- Nickname: Friendsted
- Frenstat, Texas Frenstat, Texas
- Coordinates: 30°23′51″N 96°39′12″W﻿ / ﻿30.39750°N 96.65333°W
- Country: United States
- State: Texas
- County: Burleson
- Elevation: 381 ft (116 m)
- Time zone: UTC-6 (Central (CST))
- • Summer (DST): UTC-5 (CDT)
- ZIP Code: 77879
- Area code: 979
- GNIS feature ID: 1379801

= Frenstat, Texas =

Frenstat is an unincorporated community in Burleson County, Texas, United States. It is located within the Bryan-College Station metropolitan area.

== Geography ==
Frenstat is situated 15 miles north of Burton, nine miles south of the county seat, Caldwell, 17 miles south of Carmine, and 25 miles southwest from College Station. It is on Farm to Market Road 2774 on Big Creek, 7 mi northwest of Somerville.

== History ==
The area around Frenstat was first settled in the mid-1830s. The community was founded in 1884 by Catholic Czech immigrants from Moravia. The town was named Frenstat, after Frenštát pod Radhoštěm, an area which many of the settlers emigrated from. There were about 40 Czech families in the area in 1886, some of which had moved there from Caldwell. A post office existed between 1891 and 1908, and a general store and cotton gin was located in the town in the late 1800s. In 1889, settlers constructed the Holy Rosary Catholic Church, which still stands today. It is on land erected by Adolph Polansky and is the first Catholic Church in the county.
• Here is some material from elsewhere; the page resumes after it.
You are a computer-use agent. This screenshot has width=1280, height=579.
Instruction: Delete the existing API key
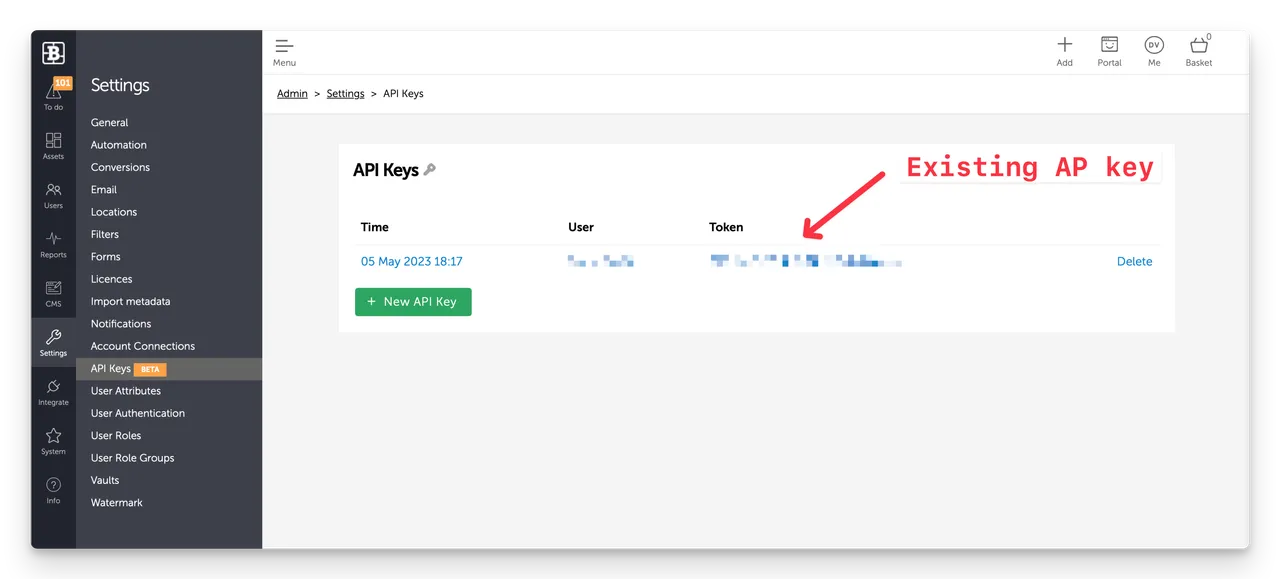click(1134, 262)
Population estimates in 1892 and the 1940s reported that the population was 25. There were an estimated 85 Czech families in the area in 1931. By the late 1900s, only a few farms, a recreation center, and a church comprised the community.

== Education ==
Frenstat's first school was erected on land donated by Polansky between 1886 and 1889. It became a part of Somerville ISD in 1948. Public education for Frenstat is provided by Somerville Independent School District.